Stopping Criteria

Stopping criteria provide you an indication when to exit the active learning loop.

Pre-implemented Stopping Criteria

DeltaFScore
KappaAverage

Interface

This interface is one of the trickiest, since you might stop on any information available within the active learning process (excluding experiment only information like the test set of course). Therefore all arguments here are optional and None by default, and the interface only provides a very loose frame on how stopping criteria should be built.

class StoppingCriterion(ABC):

    @abstractmethod
    def stop(self, active_learner=None, predictions=None, proba=None, x_indices_stopping=None):
        """
        Parameters
        ----------
        active_learner : small_text.active_learner.PoolBasedActiveLearner
            An active learner instance.
        predictions : np.ndarray[int]
            Predictions for a fixed subset (usually the full train set).
        proba : np.ndarray[float]
            Probability distribution over the possible classes for a fixed subset. This is expected
            to have the same length as `predictions` unless one of `predictions` and `proba`
            is `None`.
        x_indices_stopping : np.ndarray[int]
            Uses the given indices to select a subset for stopping from either `predictions`
            or `proba` if not `None`. The indices are relative to `predictions` and `proba`.
        """
        pass

For an example, see the KappaAverage, which stops when the change in the predictions over multiple iterations falls below a fixed threshold.

Classes

class small_text.stopping_criteria.kappa.KappaAverage(num_classes, window_size=3, kappa=0.99)[source]

A stopping criterion which measures the agreement between sets of predictions [BV09].

References

BV09: M. Bloodgood and K. Vijay-Shanker. 2009. A method for stopping active learning based on stabilizing predictions and the need for user-adjustable stopping. In Proceedings of the Thirteenth Conference on Computational Natural Language Learning (CoNLL ‘09). Association for Computational Linguistics, USA, 39–47.
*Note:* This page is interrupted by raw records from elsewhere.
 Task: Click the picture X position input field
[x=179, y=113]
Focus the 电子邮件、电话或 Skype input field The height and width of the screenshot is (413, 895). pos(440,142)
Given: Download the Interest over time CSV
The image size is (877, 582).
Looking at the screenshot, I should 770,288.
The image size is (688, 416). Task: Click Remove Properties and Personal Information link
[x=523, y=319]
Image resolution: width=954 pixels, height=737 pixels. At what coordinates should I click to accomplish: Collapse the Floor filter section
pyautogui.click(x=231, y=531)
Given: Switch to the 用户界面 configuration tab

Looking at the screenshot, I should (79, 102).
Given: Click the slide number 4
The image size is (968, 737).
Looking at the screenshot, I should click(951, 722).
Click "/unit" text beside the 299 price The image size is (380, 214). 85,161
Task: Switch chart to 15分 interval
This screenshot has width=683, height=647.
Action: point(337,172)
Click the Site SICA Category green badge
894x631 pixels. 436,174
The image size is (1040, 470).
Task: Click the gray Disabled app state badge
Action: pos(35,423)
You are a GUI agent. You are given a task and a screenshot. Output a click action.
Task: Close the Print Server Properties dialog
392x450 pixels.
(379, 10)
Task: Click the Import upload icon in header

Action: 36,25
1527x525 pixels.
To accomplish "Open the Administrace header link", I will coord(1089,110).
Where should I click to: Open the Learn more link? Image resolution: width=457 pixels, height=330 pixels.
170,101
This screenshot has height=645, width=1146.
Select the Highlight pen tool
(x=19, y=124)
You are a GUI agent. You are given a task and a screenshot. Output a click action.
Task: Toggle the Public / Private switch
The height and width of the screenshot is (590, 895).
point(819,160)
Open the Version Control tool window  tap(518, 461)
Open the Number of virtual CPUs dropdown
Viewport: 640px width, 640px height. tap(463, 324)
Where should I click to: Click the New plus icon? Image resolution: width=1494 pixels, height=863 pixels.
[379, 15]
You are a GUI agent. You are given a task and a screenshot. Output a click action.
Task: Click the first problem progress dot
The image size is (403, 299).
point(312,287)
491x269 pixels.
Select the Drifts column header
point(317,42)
__init__(num_classes, window_size=3, kappa=0.99)

num_classesint: Number of classes.
window_sizeint, default=3: Defines number of iterations for which the predictions are taken into account, i.e. this stopping criterion only sees the last window_size-many states of the prediction array passed to stop().
kappafloat, threshold=0.05: The criterion stops when the agreement between two consecutive predictions within the window falls below this threshold.

stop(active_learner=None, predictions=None, proba=None, x_indices_stopping=None)

Parameters

active_learner (small_text.active_learner.PoolBasedActiveLearner) – An active learner instance.
predictions (np.ndarray[int]) – Predictions for a fixed subset (usually the full train set).
proba (np.ndarray[float]) – Probability distribution over the possible classes for a fixed subset. This is expected to have the same length as predictions unless one of predictions and proba is None.
x_indices_stopping (np.ndarray[int]) – Uses the given indices to select a subset for stopping from either predictions or proba if not None. The indices are relative to predictions and proba.

class small_text.stopping_criteria.base.DeltaFScore(num_classes, window_size=3, threshold=0.05)[source]

A stopping criterion which stops if the predicted change of the F-score falls below a threshold [AB19].

Note

This criterion is only applicable for binary classification.

References

AB19: Michael Altschuler and Michael Bloodgood. 2019. Stopping Active Learning based on Predicted Change of F Measure for Text Classification. In: International Conference on Semantic Computing (ICSC 2019).

__init__(num_classes, window_size=3, threshold=0.05)

num_classesint: Number of classes.
window_sizeint, default=3: Defines number of iterations for which the predictions are taken into account, i.e. this stopping criterion only sees the last window_size-many states of the prediction array passed to stop().
thresholdfloat, threshold=0.05: The criterion stops when the predicted F-score falls below this threshold.

stop(active_learner=None, predictions=None, proba=None, x_indices_stopping=None)

Parameters

active_learner (small_text.active_learner.PoolBasedActiveLearner) – An active learner instance.
predictions (np.ndarray[int]) – Predictions for a fixed subset (usually the full train set).
proba (np.ndarray[float]) – Probability distribution over the possible classes for a fixed subset. This is expected to have the same length as predictions unless one of predictions and proba is None.
x_indices_stopping (np.ndarray[int]) – Uses the given indices to select a subset for stopping from either predictions or proba if not None. The indices are relative to predictions and proba.